Terra – E sobre a gestão do americano Barack Obama?
Plínio de Arruda Sampaio – Tenho simpatia por ele. O importante mesmo é o fato de que ele chegou lá.
Terra – Como Lula?
Plínio de Arruda Sampaio – Mais ou menos. A importância é o povo perceber que um deles chegou lá. É isso que me deixa triste com Lula, ele está jogando isso fora. Obama está procurando dentro das dificuldades que tem – os EUA são reacionários -, dentro dessa camisa de força, conseguir vitórias como a da Saúde.
Terra – Quais são os teóricos que fazem a sua cabeça?

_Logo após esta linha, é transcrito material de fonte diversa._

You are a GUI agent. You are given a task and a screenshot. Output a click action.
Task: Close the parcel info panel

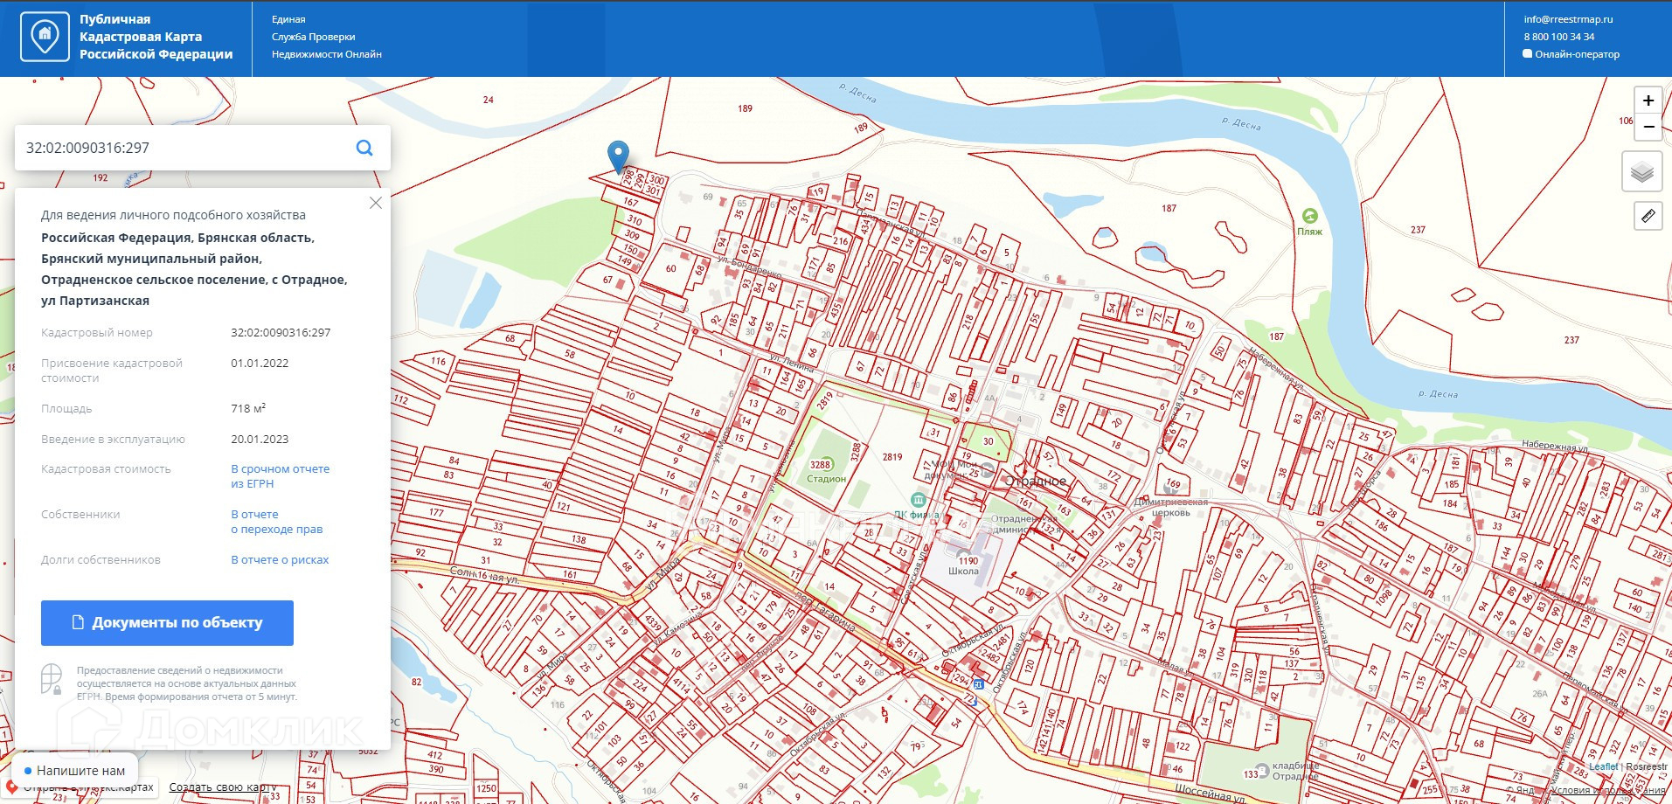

Plínio de Arruda Sampaio – Minha referência básica de direcionamento político é o pensador alemão Karl Marx. Mas tenho um tripé no plano sociológico nacional: Florestan Fernandes, Caio Prado e Celso Furtado
Terra – Torce para que time?
Plínio de Arruda Sampaio – Sou leal ao São Paulo Futebol Clube, minha esposa é corintiana e meus filhos são santistas.
Terra – O que achou da convocação de Dunga? Os meninos santistas deveriam ter sido chamados?
Plínio de Arruda Sampaio – Eu queria o Ganso. Neymar poderia esperar mais, mas eu queria que o Ganso tivesse sido convocado.